Süddeutsche Zeitung

Neu in Kino & Streaming:Welche Filme sich lohnen - und welche nicht

Lesezeit: 7 min

Kannibalen verlieben sich in "Bones and All", "Pinocchio" erwacht neu zum Leben und Angela Merkel bekommt etwas verspätet noch eine Kinodokumentation. Die Starts der Woche in Kürze.

Von den SZ-Kinokritikern

Der anatolische Leopard

Doris Kuhn: Ein sehr trauriger Zoodirektor in Ankara muss seinen Tierpark schließen, damit Investoren dort einen Vergnügungspark bauen können. Lediglich ein seltener Leopard hält das Projekt noch auf - er braucht eine artgerechte neue Unterkunft. Diese Pause nutzt der Direktor, er begeht spontan ein kleines Verbrechen, um abzuschmettern, was der Kapitalismus ihm aufzwingen will. Manchmal rührend, meistens hilflos laviert er durch das anschließende Chaos, das von Emre Kayis ohne viel Freude inszeniert wird. Aber Freude wäre in der Welt, die dieses Drama entwirft, auch fehl am Platz.

Bones and All

David Steinitz: Die Schülerin Maren hat schon ihr Leben lang Lust auf Menschenfleisch. Aber erst als sie beginnt, allein durchs amerikanische Hinterland zu pilgern, stellt sie fest, dass es viele Kannibalen wie sie gibt. Zum Beispiel den Herumtreiber Lee, mit dem sie eine Beziehung beginnt. Die Zärtlichkeiten der ersten Liebe und der brutale Ernährungsstil der Teenager passen nicht so ganz zusammen, aber das ist natürlich Absicht bei Luca Guadagnino ("Call Me By Your Name"), der einen wilden Mix aus Romanze und Horrorfilm inszeniert.

▸ Aufgabe
Entscheide für jede der folgenden Aussagen, ob sie mit dem Textauszug oben übereinstimmt, und belege jedes Ja oder Nein mit den ausschlaggebenden Worten aus dem Textauszug in wörtlichem Zitat. (a) Ein Zoodirektor in Ankara muss seinen Tierpark schließen. (b) Maren stellt schon vor ihrer Reise durchs amerikanische Hinterland fest, dass es viele Kannibalen wie sie gibt. (c) Lee ist ein Mitschüler von Maren.

▸ Verfügbare Daten
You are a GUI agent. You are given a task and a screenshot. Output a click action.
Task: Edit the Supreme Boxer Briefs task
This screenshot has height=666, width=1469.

▸ Endgültige Antwort
(a) Ja: „Ein sehr trauriger Zoodirektor in Ankara muss seinen Tierpark schließen“
(b) Nein: „Aber erst als sie beginnt, allein durchs amerikanische Hinterland zu pilgern, stellt sie fest, dass es viele Kannibalen wie sie gibt.“
(c) Nein: „Zum Beispiel den Herumtreiber Lee, mit dem sie eine Beziehung beginnt.“